__Exercise description__
Return each line of the records below that contains the word "Κεφαλής".

__Records drawn from a dataset__

---*---

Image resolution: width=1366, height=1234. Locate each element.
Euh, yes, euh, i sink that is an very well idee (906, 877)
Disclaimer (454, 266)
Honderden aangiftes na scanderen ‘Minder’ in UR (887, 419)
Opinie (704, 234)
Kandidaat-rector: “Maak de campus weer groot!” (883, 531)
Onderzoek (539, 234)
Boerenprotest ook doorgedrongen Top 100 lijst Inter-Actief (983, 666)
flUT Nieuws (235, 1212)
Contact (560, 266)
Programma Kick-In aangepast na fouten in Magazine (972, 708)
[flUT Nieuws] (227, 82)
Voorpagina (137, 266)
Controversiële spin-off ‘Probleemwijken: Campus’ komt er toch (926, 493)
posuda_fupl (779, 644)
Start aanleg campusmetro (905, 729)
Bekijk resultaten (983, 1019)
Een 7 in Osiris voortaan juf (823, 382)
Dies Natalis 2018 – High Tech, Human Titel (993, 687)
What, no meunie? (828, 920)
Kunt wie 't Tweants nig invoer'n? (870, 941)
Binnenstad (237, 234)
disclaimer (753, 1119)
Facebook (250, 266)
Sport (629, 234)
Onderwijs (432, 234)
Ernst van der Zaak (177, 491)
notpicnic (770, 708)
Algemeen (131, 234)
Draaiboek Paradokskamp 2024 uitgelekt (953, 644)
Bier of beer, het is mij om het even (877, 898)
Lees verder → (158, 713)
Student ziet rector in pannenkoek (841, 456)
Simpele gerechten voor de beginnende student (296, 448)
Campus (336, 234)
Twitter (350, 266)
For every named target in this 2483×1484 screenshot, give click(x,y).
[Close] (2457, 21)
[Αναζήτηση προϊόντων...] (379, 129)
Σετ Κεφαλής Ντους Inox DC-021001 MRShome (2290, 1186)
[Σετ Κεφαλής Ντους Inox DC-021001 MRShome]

---*---

__Task response__
Σετ Κεφαλής Ντους Inox DC-021001 MRShome (2290, 1186)
[Σετ Κεφαλής Ντους Inox DC-021001 MRShome]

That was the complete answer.